SUPPLIED MATERIAL:

>>>

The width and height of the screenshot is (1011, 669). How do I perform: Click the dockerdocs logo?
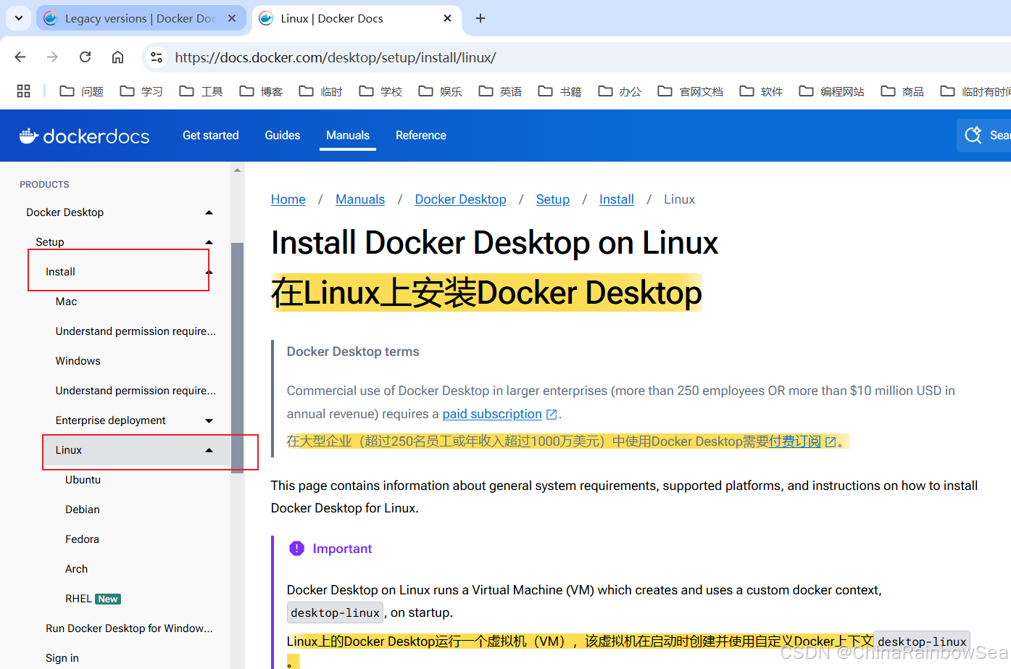coord(84,136)
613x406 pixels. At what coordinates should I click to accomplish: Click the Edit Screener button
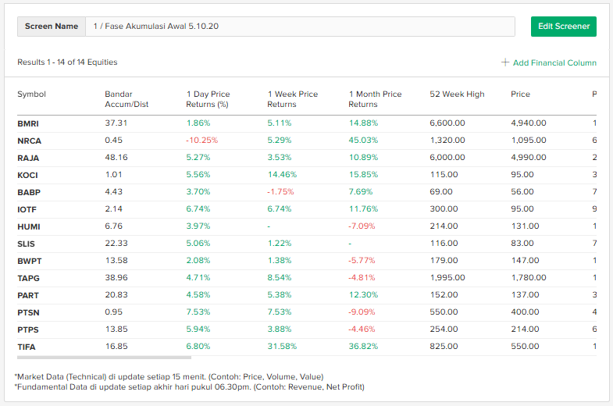(563, 27)
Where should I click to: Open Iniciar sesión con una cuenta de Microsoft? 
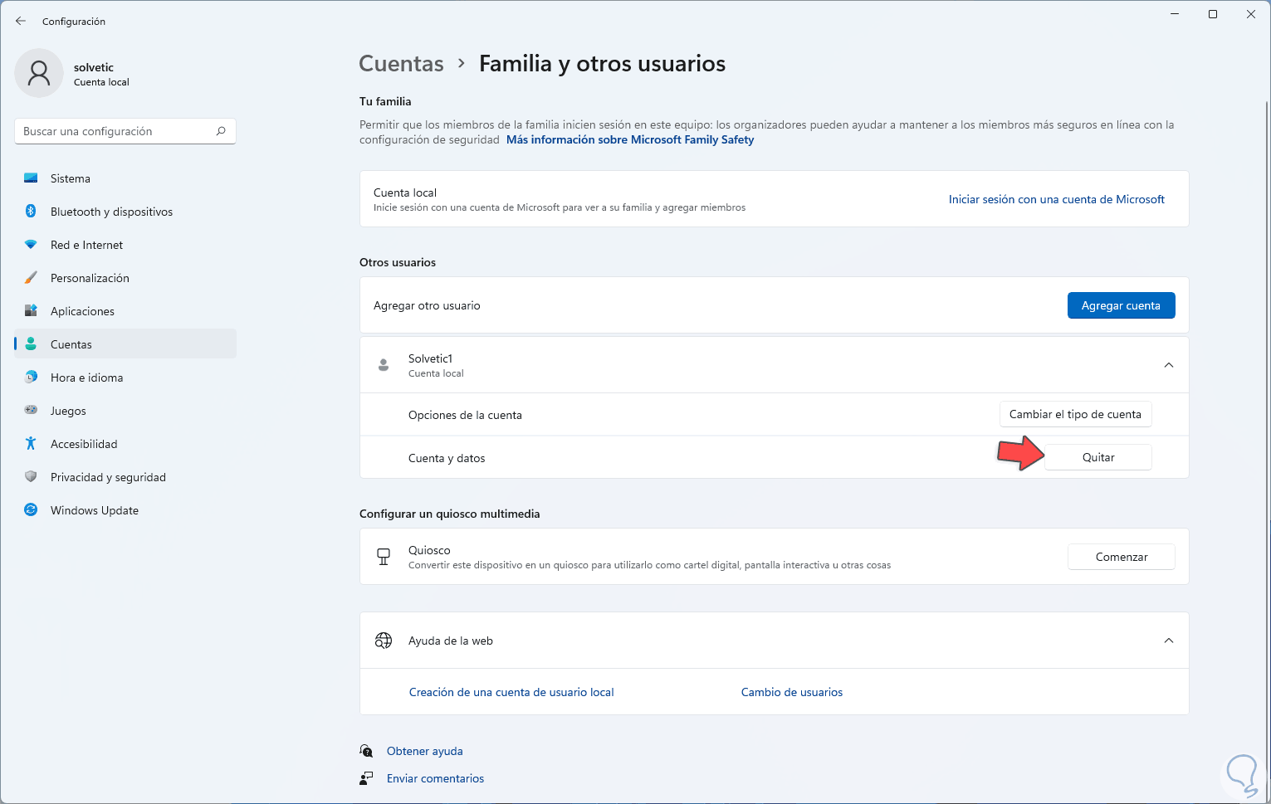point(1056,199)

<<<

TASK STATEMENT: Reproduce each line above precisely, with no pictures.

RESPONSE TO THE EXERCISE:
The width and height of the screenshot is (1011, 669). How do I perform: Click the dockerdocs logo?
coord(84,136)
613x406 pixels. At what coordinates should I click to accomplish: Click the Edit Screener button
(563, 27)
Where should I click to: Open Iniciar sesión con una cuenta de Microsoft? 
point(1056,199)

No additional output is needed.